Nelle attività illegali nel crimine organizzato a Desio non ci sono solo gli affari corrotti del Comune. Percorrendo le vie del centro, ci arriviamo quasi per istinto in via Molinara. Qui c’è la cava della ‘Ndrangheta. Per questa cava Desio è soprannominata La terra dei fuochi della Brianza. La Gomorra della Lombardia.

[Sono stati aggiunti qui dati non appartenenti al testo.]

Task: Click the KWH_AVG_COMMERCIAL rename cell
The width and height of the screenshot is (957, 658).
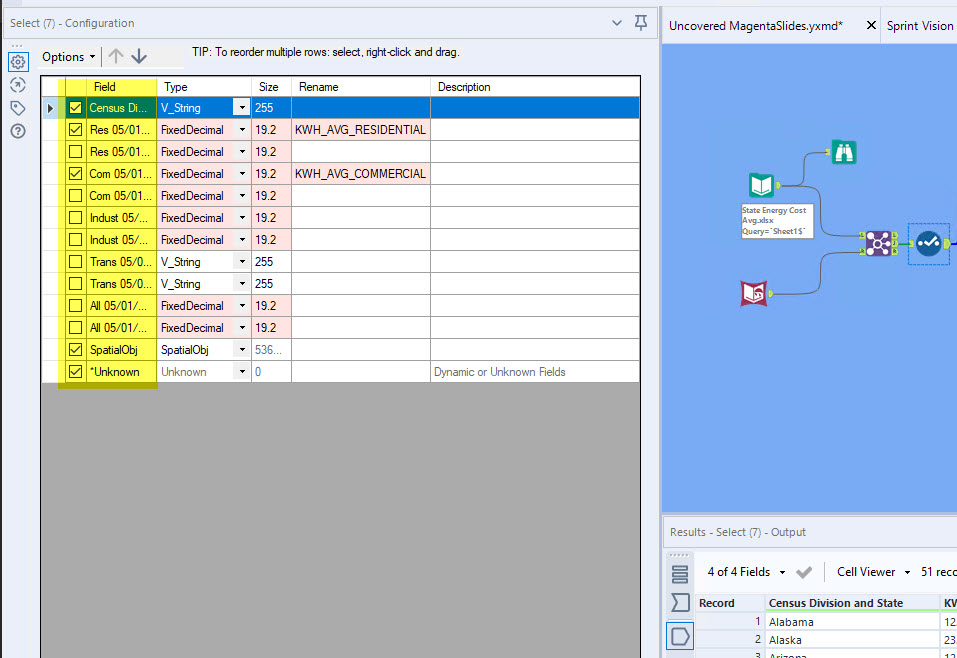Action: [x=358, y=173]
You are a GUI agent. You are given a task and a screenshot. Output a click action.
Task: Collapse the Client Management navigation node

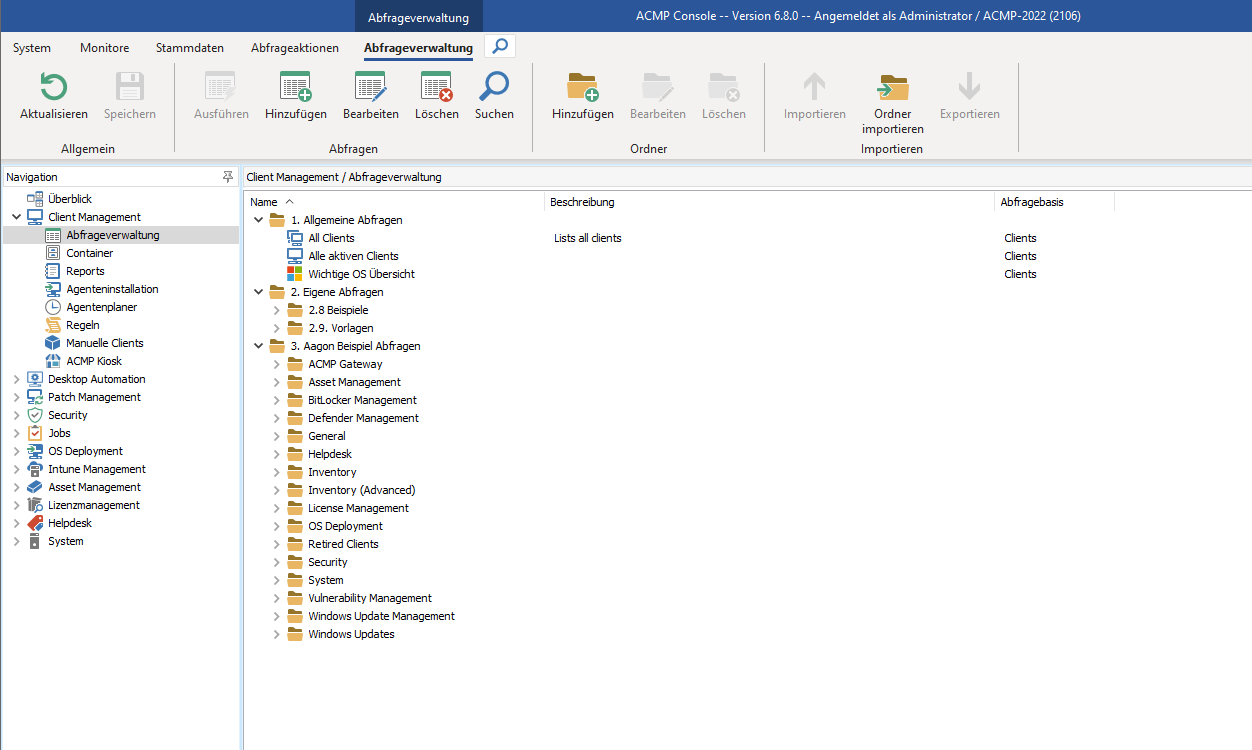pos(16,217)
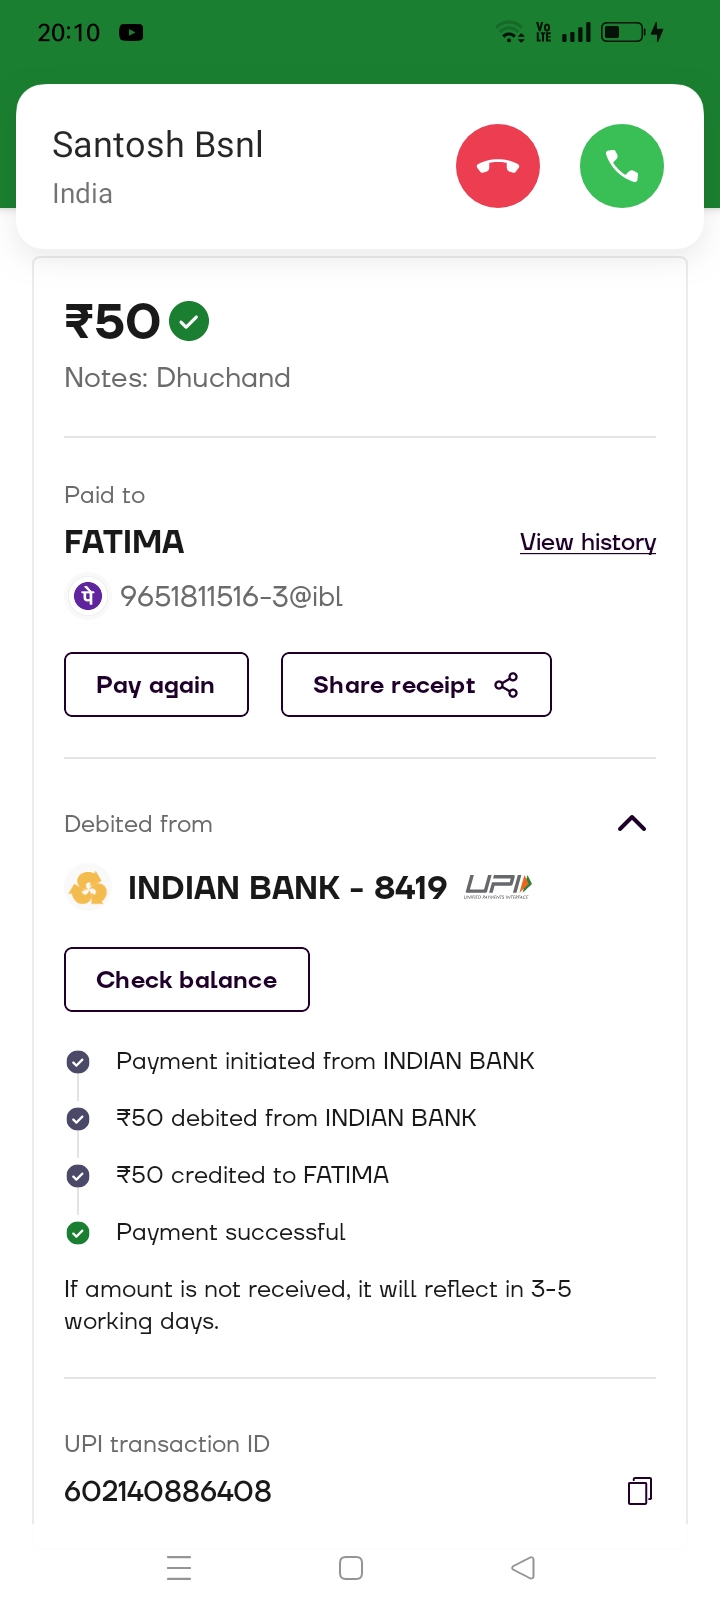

Gli accumuli di terra ci ricordano che ancora oggi, a qualche metro di profondità, ci sono tonnellate di rifiuti tossici. A seppellirli è stata la cosca Iamonte che, in accordo con il proprietario della cava Domenico Cannarrozzo e i fratelli affiliati Fortunato e Giovanni Stillitano, non solo traevano guadagno dal mercato dello smaltimento dei rifiuti, ma anche da quello del movimento terra. Complice del sistema una diffusa omertà e uno scarso controllo del territorio delle autorità competenti.

Oggi la bonifica non è ancora stata fatta. Si aspettano i fondi promessi dalla Regione. Fondi ricavati, come la legge vuole, dai cittadini. Costretti insieme, dopo, a correre ai ripari. Ma non conviene, invece, insieme, prima, far crescere la curiosità di capire perché una villa antica prenda fuoco e perché dietro casa crescano montagne di terra e rifiuti? Così facendo sarebbero solo i cittadini a guadagnarci. Nessun altro.